How to Conquer the Blank Page: 10 Tips That Really Work

By Guest Author

Do you ever sit down and stare at a blank document on your screen?

You want to write a blog post. But your computer seems to have drawn you into a staring match … and it’s beating you.

Maybe you sit there for ages, struggling to get started. Maybe you give up, and your blog stays silent for another day.

I’ll let you into a secret: most writers and bloggers struggle just as much as you do. We all find it tough to get started. We all have to fight that blank page.

The good news is, there are plenty of ways to win that fight. Here’s how to conquer the blank page:

#1: Generate Ideas Separately From Writing

If you only do one thing on this list, do this one. Come up with your ideas before you sit down to write. You can set aside specific times to generate ideas or you can just jot them down in a notebook when they strike you — whatever you want.

When you sit down to write, you want to have an idea ready to work on. Otherwise, it’s like starting to make dinner without any clue about what you want to cook — how can you even begin?

#2: Start Off With Someone Else’s Words

Often, it’s hard to put the first words down onto that blank page. So start off with some ready-made words! Take a quote from a blog post that’s inspired you, or from a book that you’re reading. Copy it onto your page, and then start writing down your thoughts about it.

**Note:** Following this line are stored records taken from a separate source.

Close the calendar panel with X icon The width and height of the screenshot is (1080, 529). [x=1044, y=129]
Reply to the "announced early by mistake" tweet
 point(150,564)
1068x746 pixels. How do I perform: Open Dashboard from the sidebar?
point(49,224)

You might decide to leave the quote in at the end (make sure you attribute it, if so) or you might take it out.

#3: Write an Outline Before You Start

You can start writing without an outline … but chances are, you’ll get a couple of paragraphs into your post and realise you have no idea where you’re going next.

Outlines are great for several reasons:

  • They often give you ready-made subheadings or list items for your post
  • They let you see how far through the post you are — which is really motivating
  • They help you to create a structured, coherent post that comes across well to readers

It takes just minutes to jot down a rough outline for your post, but doing so can save you hours of frustration.

#4: Mindmap Your Post

All writers work in different ways … and sometimes, different types of post will suit different planning techniques. If you’re struggling to come up with an outline, try mindmapping instead.

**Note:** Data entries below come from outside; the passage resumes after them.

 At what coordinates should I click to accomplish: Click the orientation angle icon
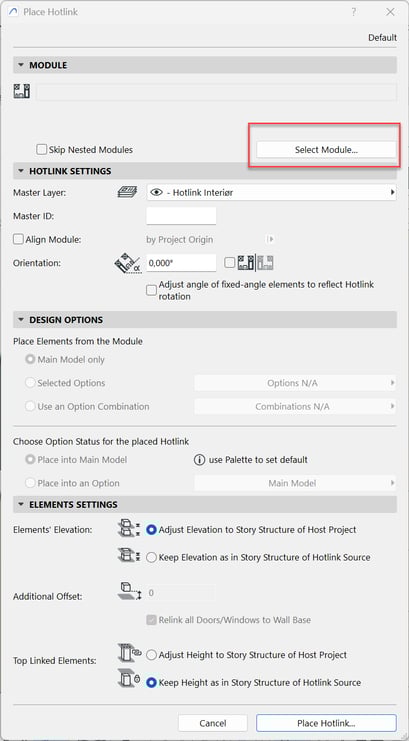point(128,264)
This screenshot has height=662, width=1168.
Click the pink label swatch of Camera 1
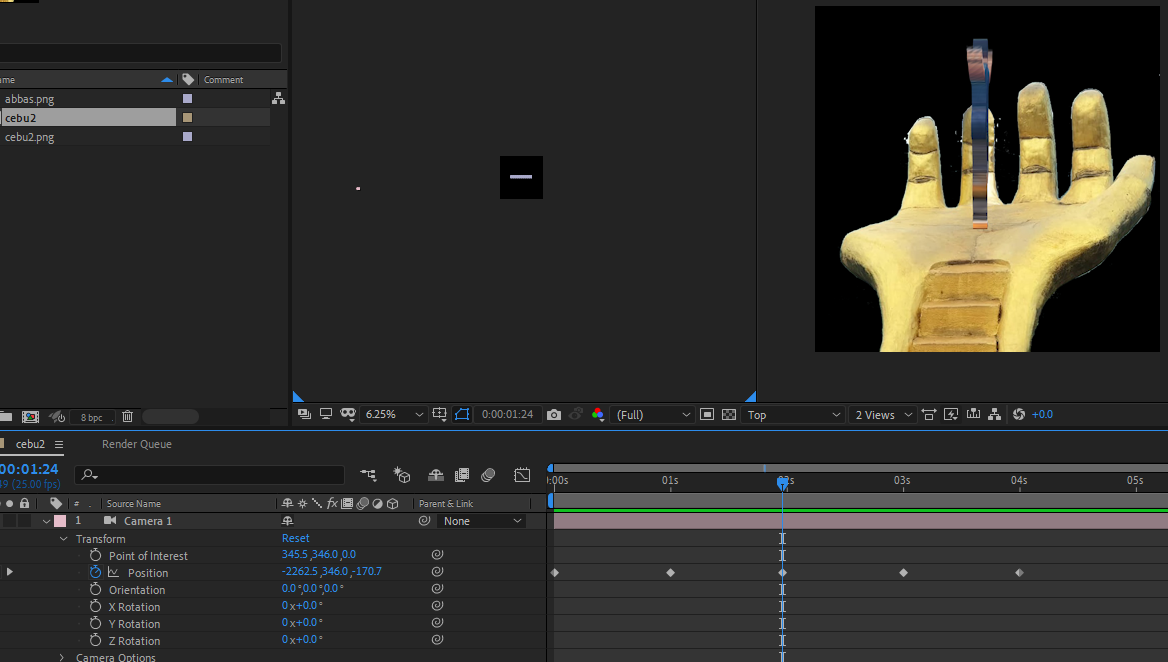pos(60,521)
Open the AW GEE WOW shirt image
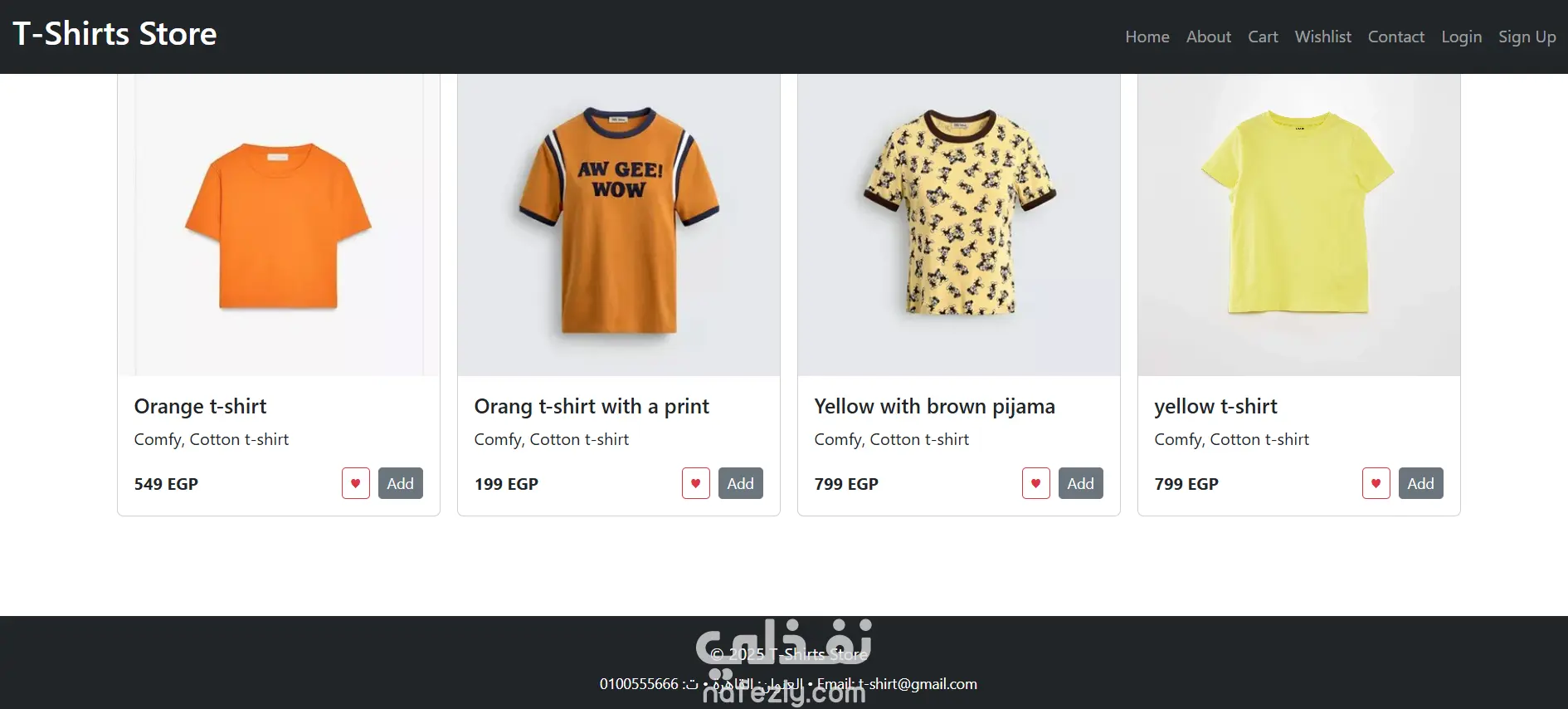Viewport: 1568px width, 709px height. (x=619, y=225)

To create a mindmap, grab a piece of paper and write your blog post idea in the center. Start adding anything that’s connected to the idea — draw circles around each and connect any related thoughts with lines or arrows.

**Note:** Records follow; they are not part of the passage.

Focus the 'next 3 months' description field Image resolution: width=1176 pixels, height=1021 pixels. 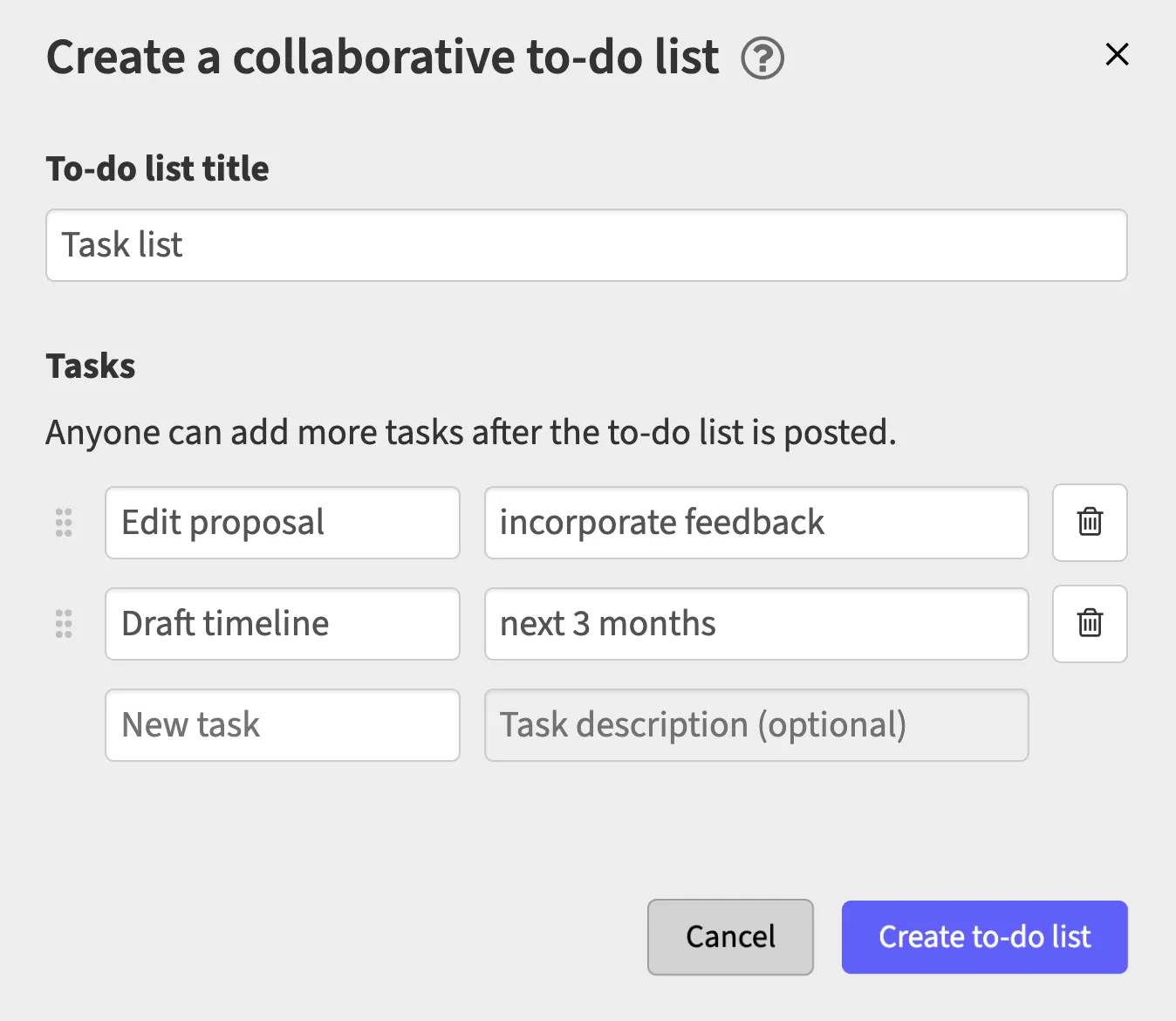756,624
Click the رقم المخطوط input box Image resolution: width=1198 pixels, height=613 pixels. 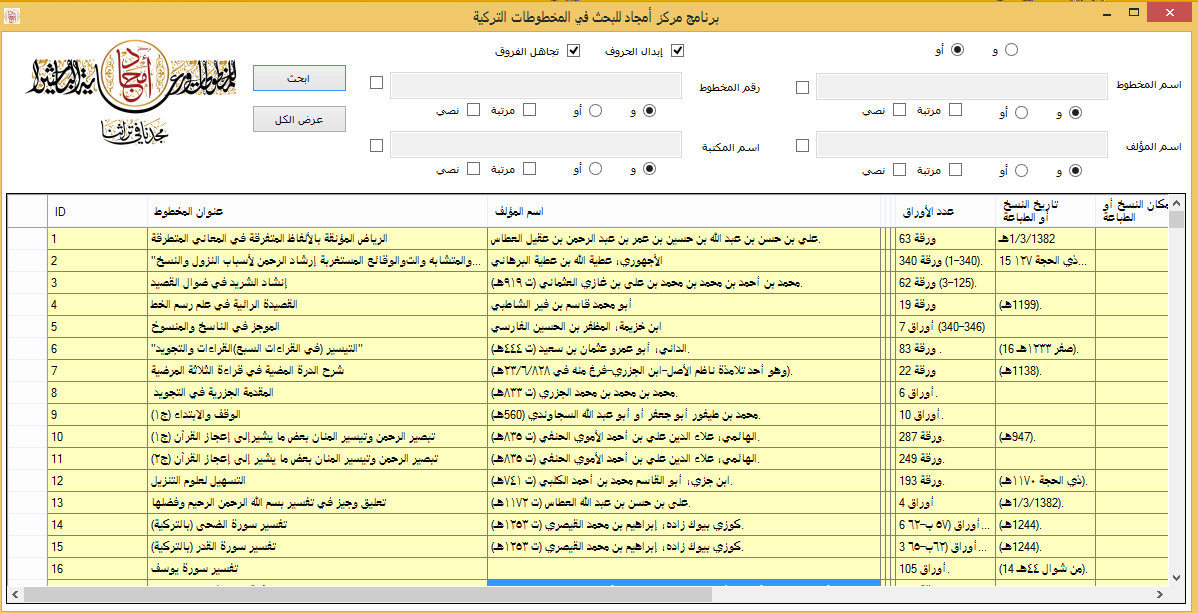click(x=536, y=87)
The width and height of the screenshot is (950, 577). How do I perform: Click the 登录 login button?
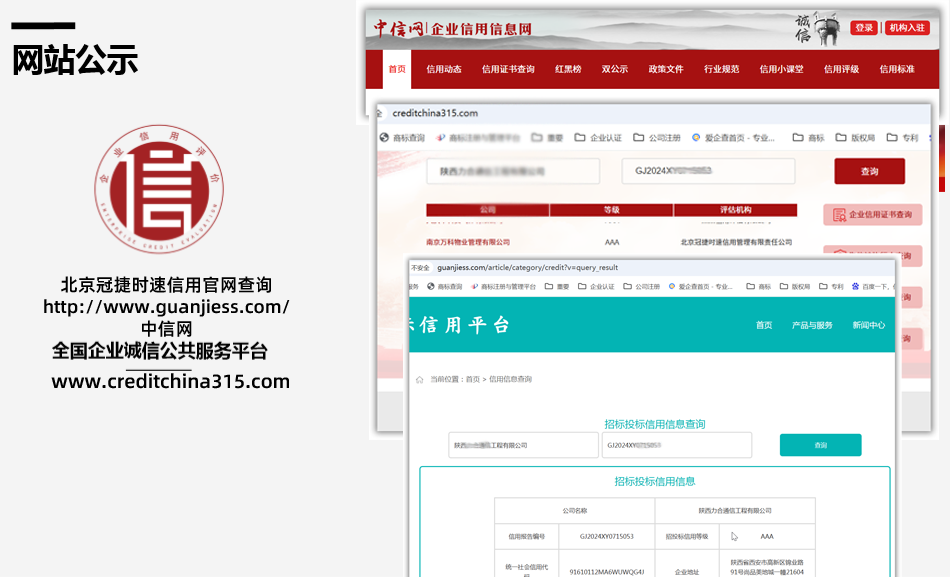[x=864, y=28]
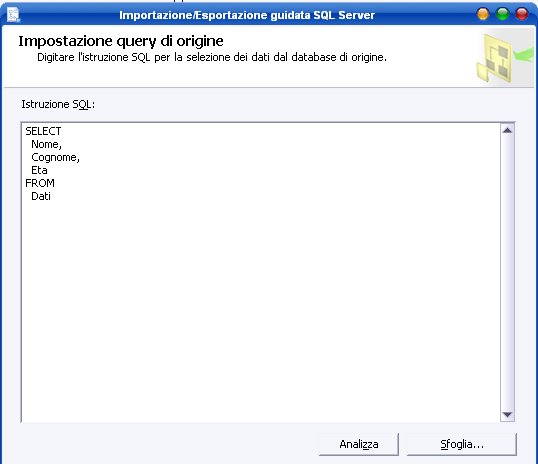Open the Sfoglia... file browser

tap(462, 444)
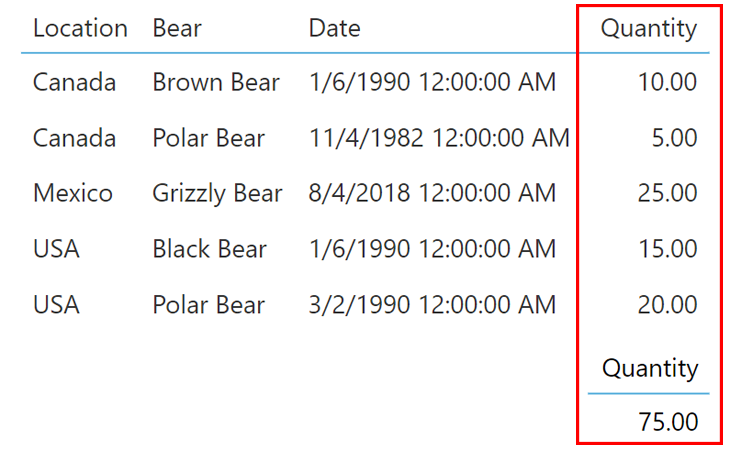Select the Canada cell in Brown Bear row
The image size is (730, 449).
[x=74, y=83]
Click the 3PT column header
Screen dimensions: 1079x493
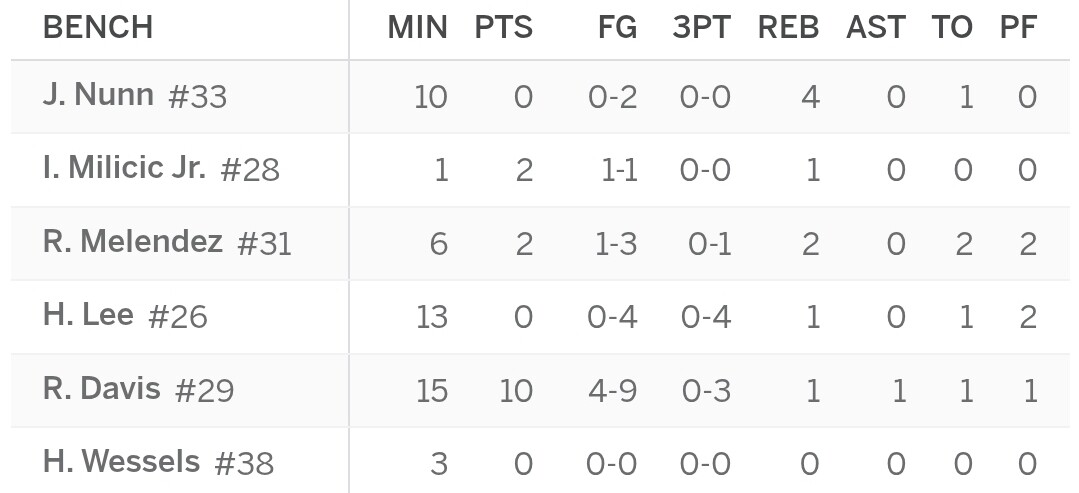click(x=701, y=28)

You can also use software to create mindmaps on your computer — there’s a list of some great mindmapping applications here.

#5: Set a Timer — and Write

Have you noticed that when you sit down to write a blog post, all sort of other activities suddenly look attractive? You might remember an email that you really should write, or a blog post that you wanted to read, or a phone call …

Instead of getting distracted, set a timer for just 30 minutes and write without stopping. No checking emails, no Twitter, no Facebook. You’ll be amazed how far you can get. (If you’re not convinced, read about Bamboo Forest’s experiences with timers, here.)

#6: Announce Your Upcoming Post on Twitter

Public accountability is a powerful thing. If you tell your Twitter (or Facebook) audience that you’re going to publish a blog post in an hour’s time, you’re going to be motivated to actually get it done!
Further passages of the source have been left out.